- [Exercise directions]:
Starting with the line where "Image resolution: width=374" appears, print every line through the end of the entries below exactly as it stands, and leave out the pictures.

START Record set

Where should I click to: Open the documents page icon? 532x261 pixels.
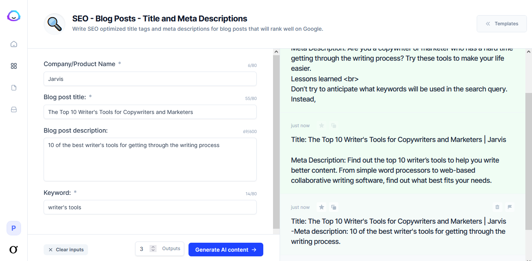pos(14,88)
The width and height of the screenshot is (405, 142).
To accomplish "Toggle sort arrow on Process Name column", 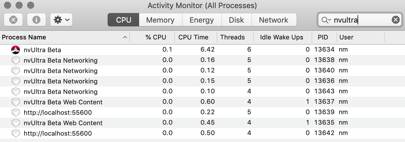I will tap(125, 37).
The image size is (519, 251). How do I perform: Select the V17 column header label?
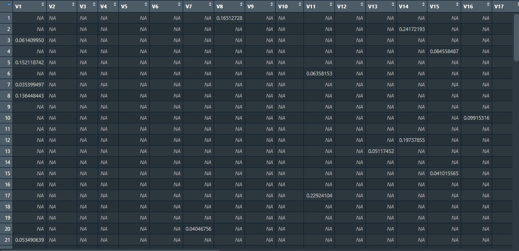tap(499, 6)
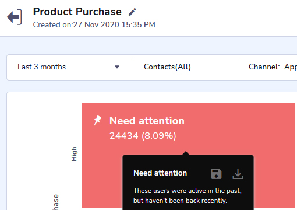Select the Need attention tile heading

coord(147,121)
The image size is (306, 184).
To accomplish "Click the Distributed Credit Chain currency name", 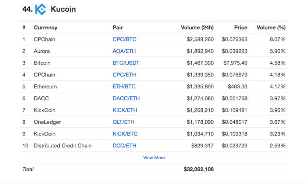I will [x=63, y=146].
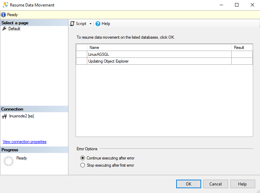The width and height of the screenshot is (260, 193).
Task: Open the Script dropdown arrow
Action: pyautogui.click(x=90, y=24)
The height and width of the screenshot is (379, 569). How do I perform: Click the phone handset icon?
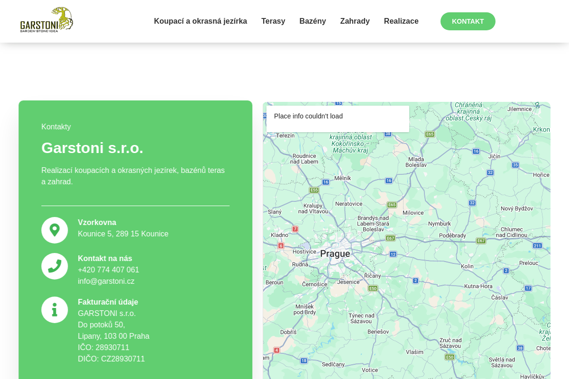click(55, 266)
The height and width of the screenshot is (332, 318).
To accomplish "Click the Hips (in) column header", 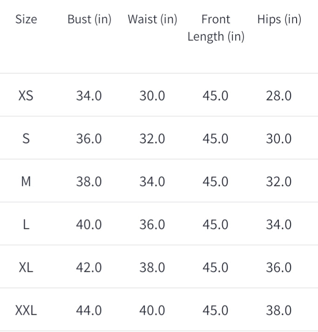I will (x=279, y=20).
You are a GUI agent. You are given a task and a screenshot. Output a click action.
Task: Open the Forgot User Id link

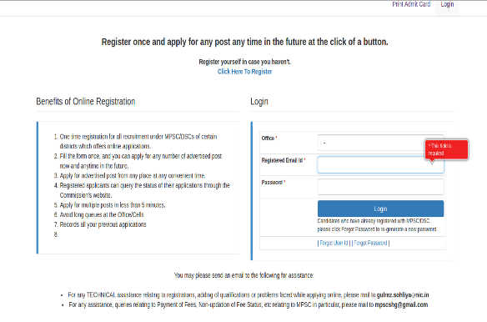coord(334,243)
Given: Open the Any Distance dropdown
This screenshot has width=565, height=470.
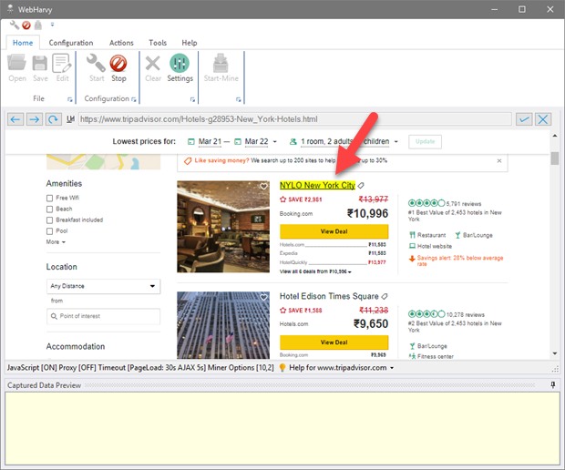Looking at the screenshot, I should [x=103, y=286].
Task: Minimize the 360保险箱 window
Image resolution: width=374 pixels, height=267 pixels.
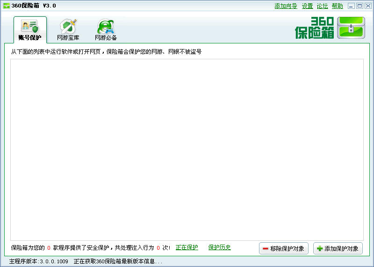Action: [351, 6]
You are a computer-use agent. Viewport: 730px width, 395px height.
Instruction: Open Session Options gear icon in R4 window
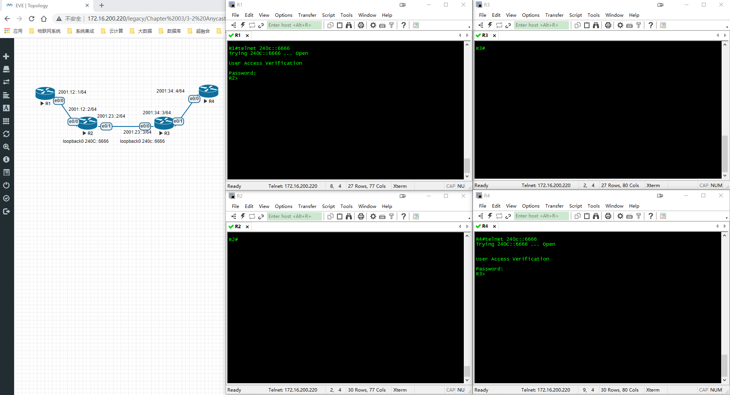click(620, 216)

END Record set

- [Solution to the problem]:
Image resolution: width=374 pixels, height=267 pixels.
Action: [351, 6]
You are a computer-use agent. Viewport: 730px width, 395px height.
Instruction: Open Session Options gear icon in R4 window
click(620, 216)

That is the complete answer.